Lizards that use their bodies' visual displays to signal to rivals are in effect "shouting" to get their point across, UC Davis researchers have found.
The male anole lizard defines his territory by sitting up on tree trunks, bobbing his head up and down and extending his colorful throat pouch. These lizards can spot a rival lizard up to 25 meters away, said Terry Ord, a postdoctoral researcher at UC Davis who works with Judy Stamps, professor of evolution and ecology.
The lizard's signal needs to be strong enough for a rival to see, but not vivid enough to say "eat me" to passing predators. In a visually noisy forest, though, with branches and leaves waving in the breeze and casting patterns of light and shade, the lizard needs "a strategy to get their message across," Ord said.

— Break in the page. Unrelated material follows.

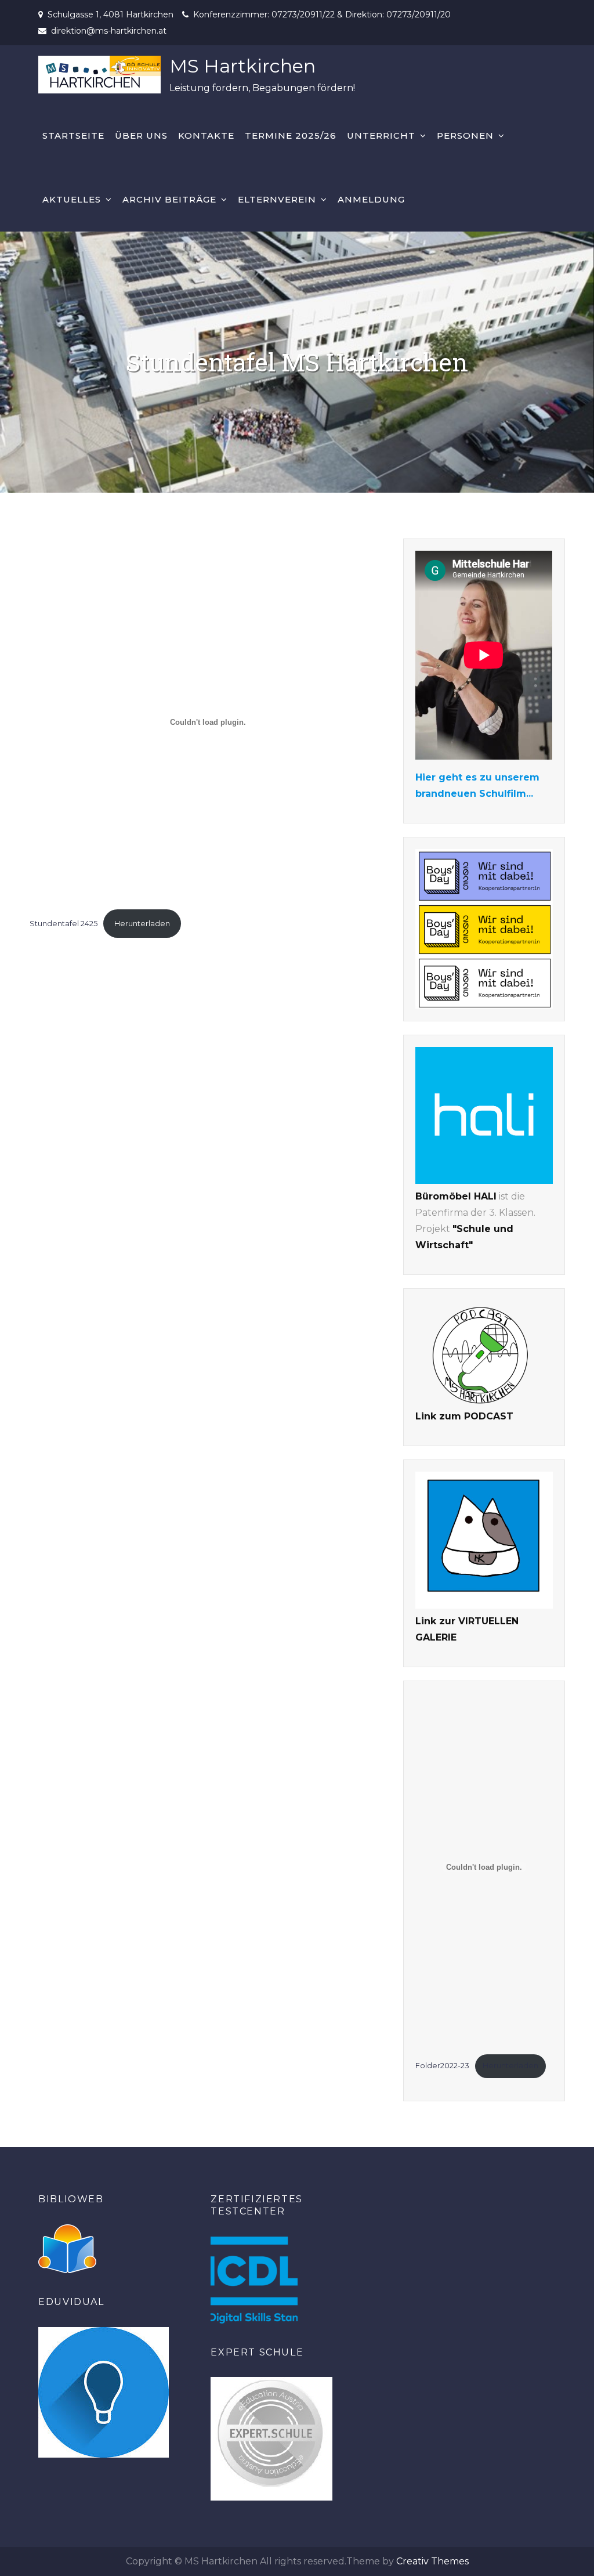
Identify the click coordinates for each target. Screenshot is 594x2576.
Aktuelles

Ord videotaped two species of anole lizards, Anolis cristatellus and Anolis gundlachi, in the Caribbean National Forest in Puerto Rico. He found that the more "visual noise" in the background, the faster and more exaggerated the movements of the lizards.
Anole lizards are interesting to evolutionary biologists because different species are found on different islands all over the Caribbean. The lizards are not particularly closely related — they are separated by 30 million years of evolution — but they live in similar environments with the same obstacles to communication. So Ord is using them as a model to investigate the evolution of such signals.
The research appears online in Proceedings of the Royal Society part B. Ord's co-authors included Barbara Clucas, a UC Davis graduate student in animal behavior.